Collected data entries:
-- Opening Marker --

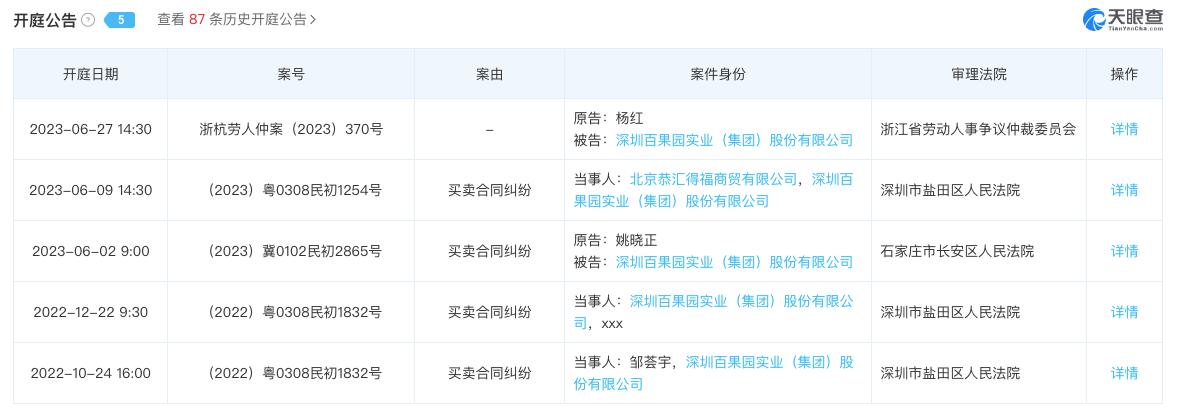1177x417 pixels.
Task: Click the 审理法院 column header
Action: 978,74
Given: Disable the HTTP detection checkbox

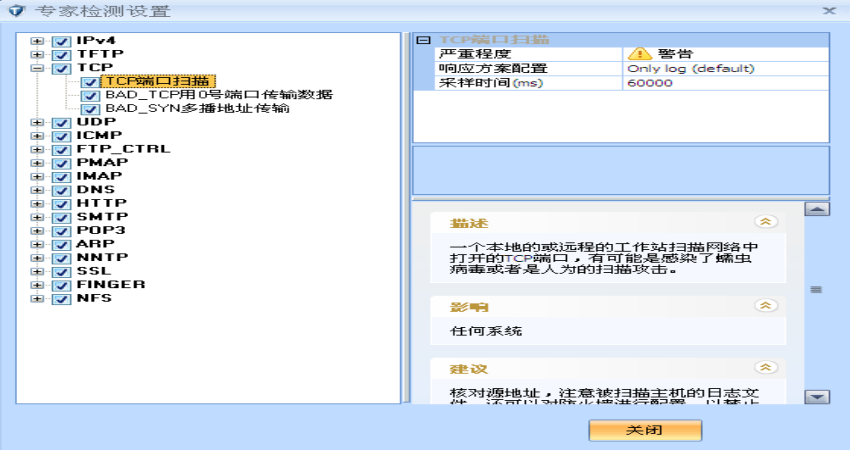Looking at the screenshot, I should (60, 204).
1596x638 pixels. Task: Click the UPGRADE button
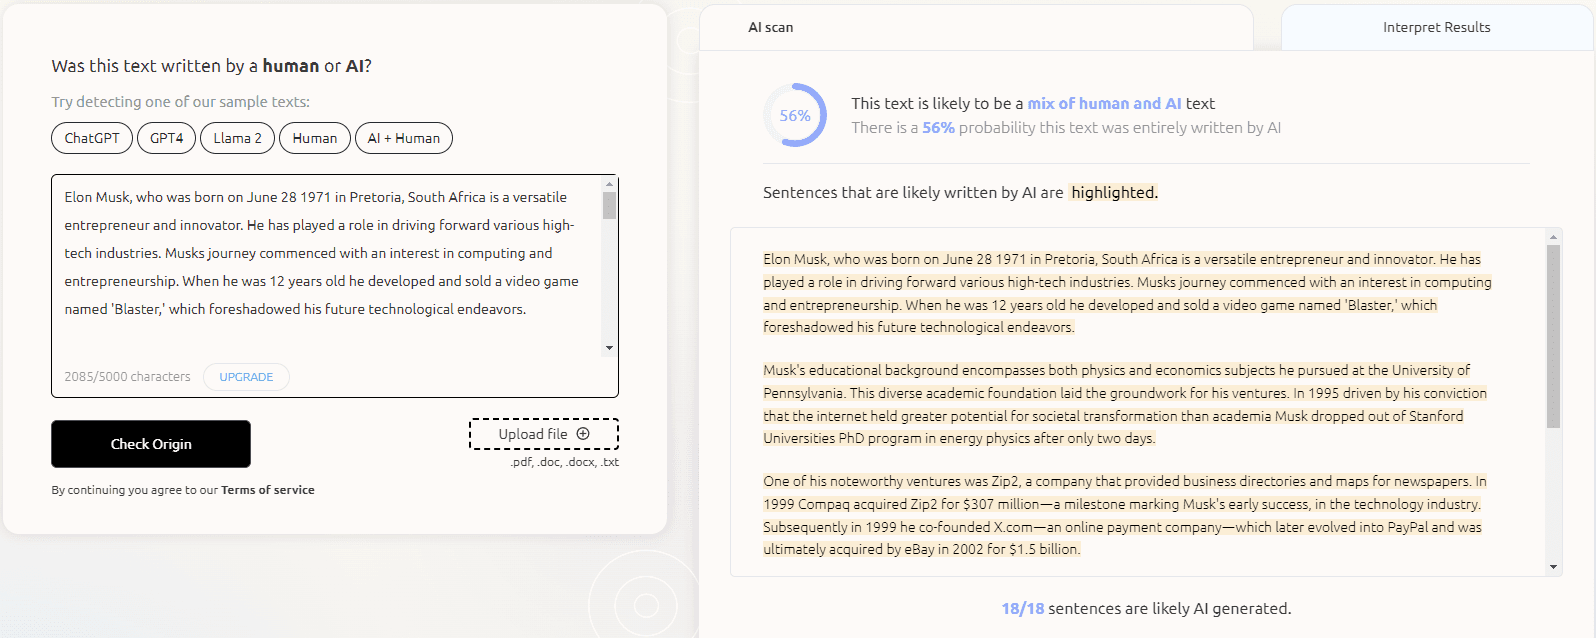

-- Closing Marker --

Your task:
In your reply, please set down exactly the lines from the one containing "Given: Disable the HTTP detection checkbox" through the end of the records, with the pictures left out.

Expected output:
Given: Disable the HTTP detection checkbox

Looking at the screenshot, I should (60, 204).
1596x638 pixels. Task: Click the UPGRADE button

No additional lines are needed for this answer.